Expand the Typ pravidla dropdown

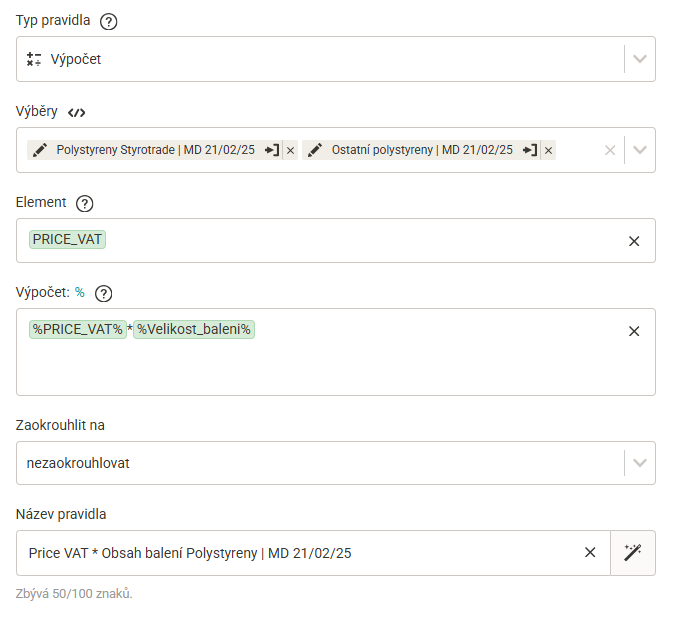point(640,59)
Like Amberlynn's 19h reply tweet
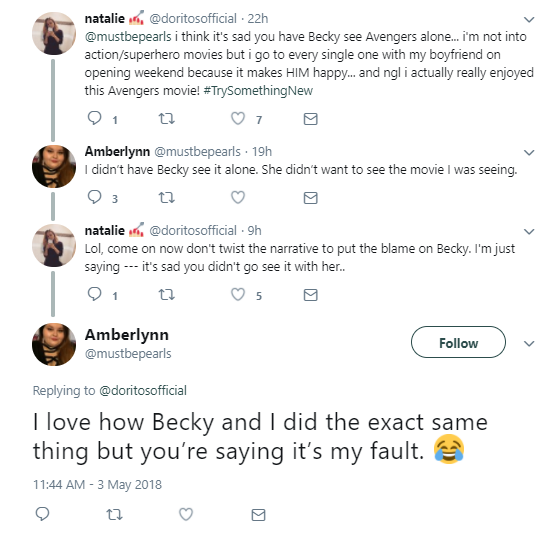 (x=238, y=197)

● ● ●

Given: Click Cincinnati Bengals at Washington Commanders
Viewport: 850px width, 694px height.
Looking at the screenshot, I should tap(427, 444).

● ● ●

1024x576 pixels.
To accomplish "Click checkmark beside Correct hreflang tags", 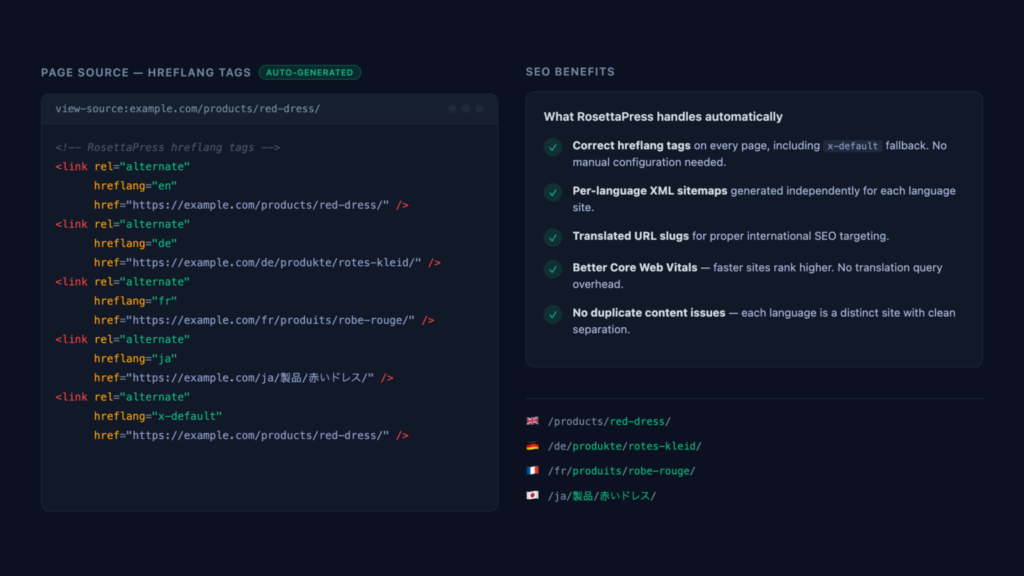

● ● ●

WHAT YOU NEED TO DO: From the records above, output only the lines starting at the one containing "1024x576 pixels." and ending at the one containing "checkmark beside Correct", word for word. Pictures stay out.

EXERCISE ANSWER:
1024x576 pixels.
To accomplish "Click checkmark beside Correct hreflang tags", 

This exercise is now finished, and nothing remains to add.